Ma chère grammaire, c’est avec le cœur en pleurs que je t’écris cette lettre. Toi et moi on se connait tellement depuis longtemps que je ne sais plus depuis quand. Quand j’ai fait ta connaissance, j’ai tout de suite eu le béguin pour toi. J’ai juré de passer ma vie à tes côtés. Surtout la française.
Elle a été ma préférée. Elle me plaisait quand elle me disait, tout petit, qu’une phrase commence toujours par une lettre majuscule et se termine par un point. J’adorais quand elle me faisait comprendre que le participe passé avec le verbe « être » s’accorde en genre et en nombre avec le sujet et que celui avec le verbe « avoir » s’accorde avec le C.O.D si celui-ci est placé devant le verbe.

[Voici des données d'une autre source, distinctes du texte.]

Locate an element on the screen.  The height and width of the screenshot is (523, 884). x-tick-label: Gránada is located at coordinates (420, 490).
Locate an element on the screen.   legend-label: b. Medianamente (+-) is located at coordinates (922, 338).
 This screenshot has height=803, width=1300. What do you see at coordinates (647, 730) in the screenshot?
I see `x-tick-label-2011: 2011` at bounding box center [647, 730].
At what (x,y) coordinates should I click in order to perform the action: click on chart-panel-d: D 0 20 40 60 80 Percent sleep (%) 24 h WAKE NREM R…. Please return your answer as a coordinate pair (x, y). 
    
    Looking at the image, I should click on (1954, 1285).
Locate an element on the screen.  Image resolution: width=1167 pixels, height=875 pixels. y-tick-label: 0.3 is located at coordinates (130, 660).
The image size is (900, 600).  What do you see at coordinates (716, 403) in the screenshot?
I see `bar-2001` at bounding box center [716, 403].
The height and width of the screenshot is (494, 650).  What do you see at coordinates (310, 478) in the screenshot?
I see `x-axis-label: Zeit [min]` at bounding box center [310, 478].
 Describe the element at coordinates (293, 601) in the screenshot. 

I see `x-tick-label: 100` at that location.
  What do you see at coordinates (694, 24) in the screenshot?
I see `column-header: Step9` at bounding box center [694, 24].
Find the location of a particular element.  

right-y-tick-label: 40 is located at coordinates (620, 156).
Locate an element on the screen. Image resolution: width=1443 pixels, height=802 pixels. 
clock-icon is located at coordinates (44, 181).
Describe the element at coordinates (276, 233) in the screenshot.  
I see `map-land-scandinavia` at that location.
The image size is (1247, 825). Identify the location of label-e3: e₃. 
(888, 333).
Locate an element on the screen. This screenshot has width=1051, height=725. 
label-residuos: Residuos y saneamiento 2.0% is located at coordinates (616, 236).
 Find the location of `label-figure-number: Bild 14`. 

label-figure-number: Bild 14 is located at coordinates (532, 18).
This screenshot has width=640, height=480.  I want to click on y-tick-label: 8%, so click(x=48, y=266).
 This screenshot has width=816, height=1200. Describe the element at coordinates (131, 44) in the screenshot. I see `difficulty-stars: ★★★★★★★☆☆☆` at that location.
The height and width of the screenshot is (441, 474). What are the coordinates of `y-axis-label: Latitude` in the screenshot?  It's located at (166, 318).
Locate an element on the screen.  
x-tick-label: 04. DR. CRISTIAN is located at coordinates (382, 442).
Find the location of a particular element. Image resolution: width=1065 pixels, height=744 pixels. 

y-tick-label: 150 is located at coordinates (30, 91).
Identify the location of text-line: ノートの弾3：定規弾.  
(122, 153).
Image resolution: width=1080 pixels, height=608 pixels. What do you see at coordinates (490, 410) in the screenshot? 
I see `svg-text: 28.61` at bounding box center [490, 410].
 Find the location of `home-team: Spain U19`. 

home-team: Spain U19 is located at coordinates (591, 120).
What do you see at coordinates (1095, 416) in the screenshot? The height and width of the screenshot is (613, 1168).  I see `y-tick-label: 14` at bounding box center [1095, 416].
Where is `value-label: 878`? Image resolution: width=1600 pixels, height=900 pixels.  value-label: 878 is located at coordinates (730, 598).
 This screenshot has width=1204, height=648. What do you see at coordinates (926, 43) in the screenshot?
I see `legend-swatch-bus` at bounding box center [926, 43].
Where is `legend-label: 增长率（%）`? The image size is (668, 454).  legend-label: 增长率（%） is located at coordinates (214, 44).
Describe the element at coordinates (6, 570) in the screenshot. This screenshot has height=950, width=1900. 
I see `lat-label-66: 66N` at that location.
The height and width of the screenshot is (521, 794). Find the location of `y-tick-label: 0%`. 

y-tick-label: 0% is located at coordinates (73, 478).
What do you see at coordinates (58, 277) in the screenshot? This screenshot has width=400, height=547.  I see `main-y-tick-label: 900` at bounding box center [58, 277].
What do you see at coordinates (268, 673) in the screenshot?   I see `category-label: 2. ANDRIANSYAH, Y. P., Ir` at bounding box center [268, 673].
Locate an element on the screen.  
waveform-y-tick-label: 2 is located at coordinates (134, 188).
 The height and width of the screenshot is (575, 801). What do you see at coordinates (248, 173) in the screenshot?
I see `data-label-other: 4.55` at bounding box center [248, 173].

J’aimais bien l’entendre me parler d’attribut avec les verbes être, paraître, sembler, demeurer, rester, devenir, avoir l’air, de complément circonstantiel de lieu et de temps, de phrases déclarative, interrogative, impérative, exclamative, de noms composés, d’adjectifs démonstratif, possessif, interrogatif, exclamatif, indéfini, numéral et qualificatif, de pronoms, etc. Tout ça, ma chère grammaire adorée, c’est le bon vieux temps.
J’aurais aimé que nous parlions dans d’autres circonstances. Je suis bien triste de devoir t’affronter pour te révéler ça, mais je le dois. Ma grammaire adorée, tu vas mourir. Et ce sont les gens de cette génération qui vont te tuer. Ils sont cruels. Et surtout les jeunes qui se vantent de bénéficier de la technologie et utilisent Facebook, Twitter, WhatsApp, Instagram, et autres. Ils ne connaissent pas tes origines. Ils s’en foutent d’ailleurs. Comme ils se foutent de ta gueule. Pour eux, tout ce qui importe, c’est communiquer. Peut importe comment. Ils critiquent les politiciens qui veulent devenir riches peut importe les moyens utilisés, alors que ce qu’ils font est tout aussi abominable.
Ils sont en train de t’assassiner, grammaire chérie. Ils inventent leurs propres règles. Comme par exemple qu’on ne commet pas de fautes d’ortographes en écrivant un nom propre, ou un SMS. Ils ne commencent jamais leurs messages par une lettre majuscule, ils ne mettent aucune signe de ponctuation. Au cas où tu ne le savais pas, la virgule n’existe presque plus quand ils échangent des textos.
Le point-virgule, les points, ls traits d’union aussi. Au lieu d’écrire Karl Max, ils écrivent karl max, comme s’il s’agissait d’une vilaine chose trouvée sur un chemin boueux. vs avé + mn pòt ( Vous avez quoi mon pote ? ), jtm bcp ma cherie ( Je t’aime beaucoup ma chérie. ), kès keu tu fè ( Qu’est-ce que tu fais ? ). Tu vois ce que j’essaie de te montrer ? C’est un charabia.
Il n’y a pas de point, pas de majuscule, et pas d’accent aussi. Ils oublient que les accents sont importants. Sinon comment pourrait-on distinguer a ( 3ème personne du verbe avoir ) de à ( préposition ). Ou encore des ( article ) de dès ( préposition ). Ils ne respectent presque pas le temps des verbes. Ils n’ont pas honte d’écrire : hier, je fais ça; 2min je vois jacqueline; ou il faut que la guerre continuera. Tout ça me donne mal au crâne.
Les exemples sont nombreux, ma chère grammaire. Et ces assassins sans cœur sont les premiers à se montrer quand il s’agit de faire une publication en français. Ce sont des iditos de première classe.
Je ne sais pas ce que tu vas faire, ma chère grammaire, mais moi je vais te protéger contre ces bourreaux. Je te le promets. En passant, avertis tes sœurs, surtout l’anglaise, car certaines menaces pèsent contre elles. L’autre jour, je suis tombé sur un "thx" ( Thanx ) que quelqu’un a écrit.
On en reparlera ma grammaire adorée. Malgré tout, souviens-toi qu’ils y certaines personnes qui t’aiment.